**Written task:**
Output everything from the line containing "The image size" down to the line containing "pos(657,10)", reproducing the material verbatim and nothing else.

**Exercise material:**
**********

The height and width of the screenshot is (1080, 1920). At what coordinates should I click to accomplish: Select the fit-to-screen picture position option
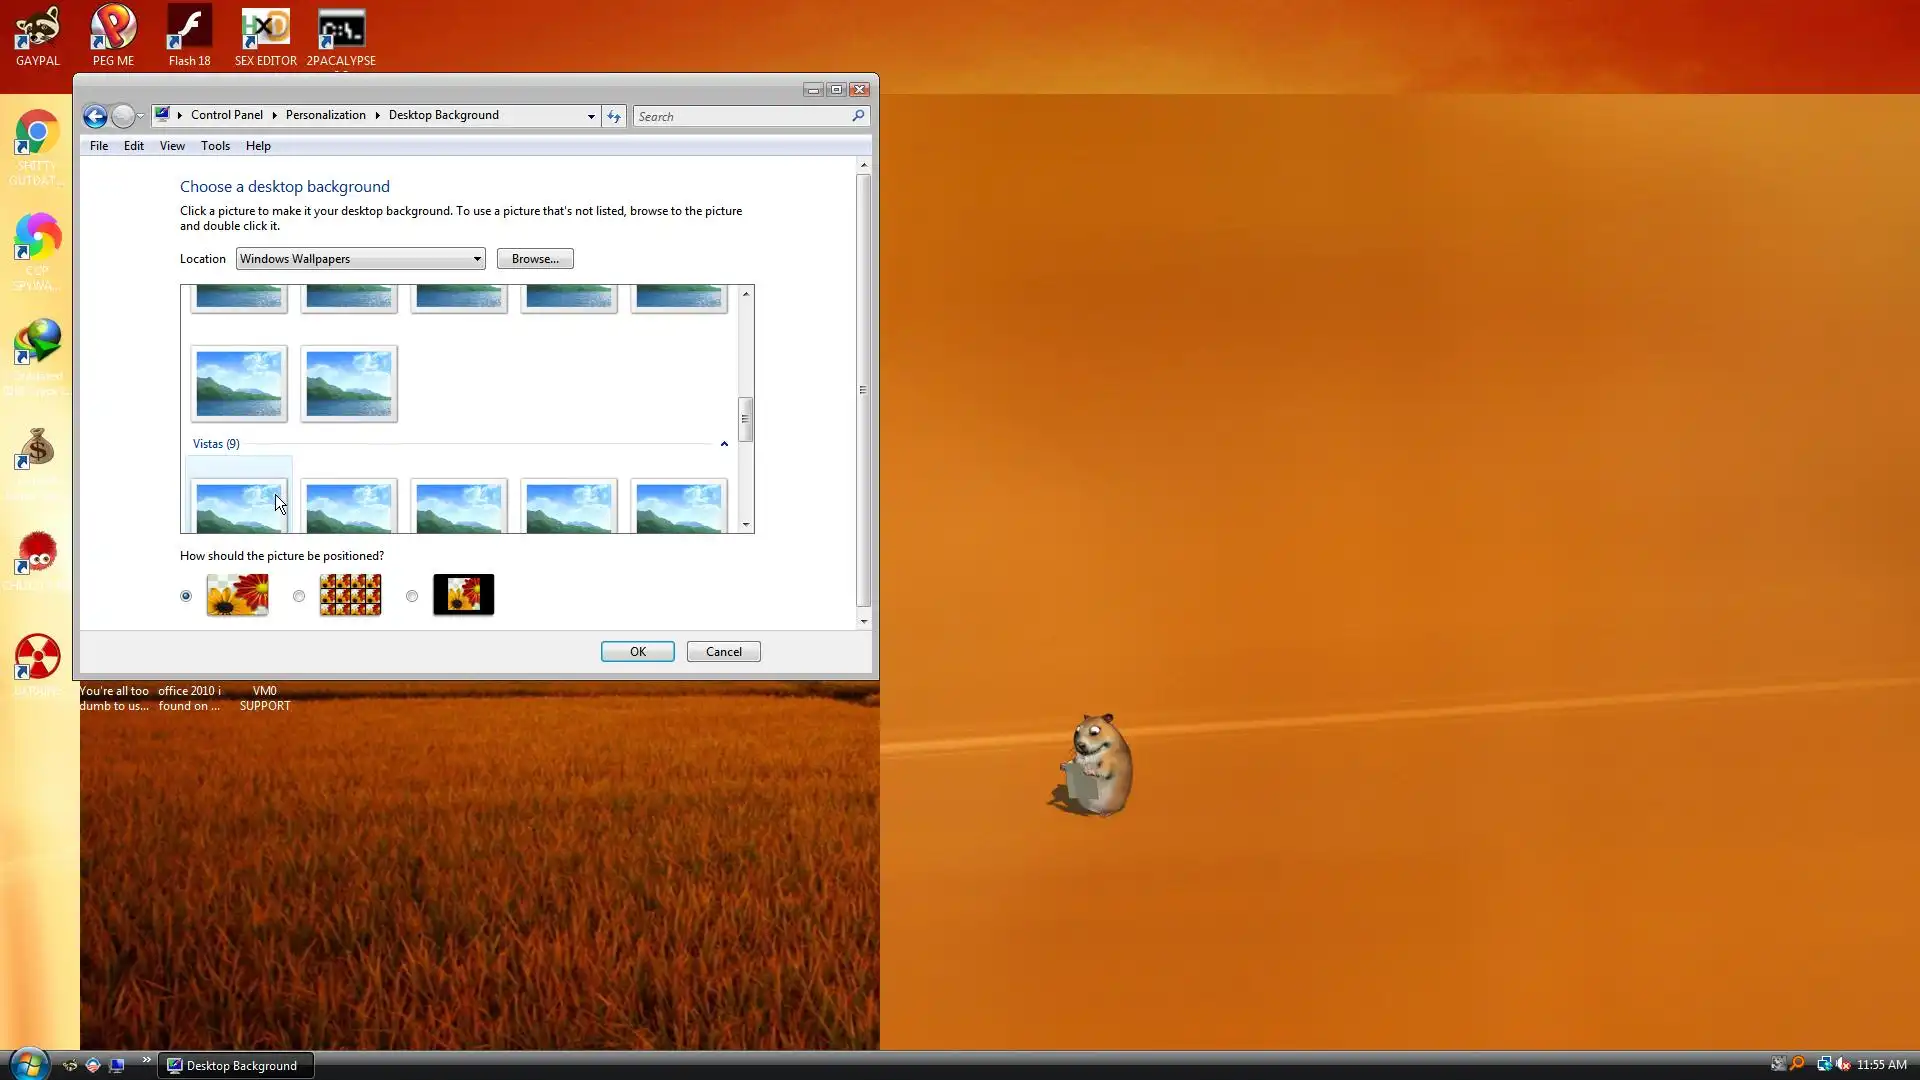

**********

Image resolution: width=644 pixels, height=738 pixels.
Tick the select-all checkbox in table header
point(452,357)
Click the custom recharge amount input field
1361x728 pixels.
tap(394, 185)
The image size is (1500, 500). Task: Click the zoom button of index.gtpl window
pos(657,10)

**********

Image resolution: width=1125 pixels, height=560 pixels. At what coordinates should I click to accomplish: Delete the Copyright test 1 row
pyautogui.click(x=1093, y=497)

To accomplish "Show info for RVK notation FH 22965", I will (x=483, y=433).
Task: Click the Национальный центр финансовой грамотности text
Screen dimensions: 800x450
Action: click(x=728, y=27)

**********

**Solution:**
The image size is (1500, 500). Task: Click the zoom button of index.gtpl window
pos(657,10)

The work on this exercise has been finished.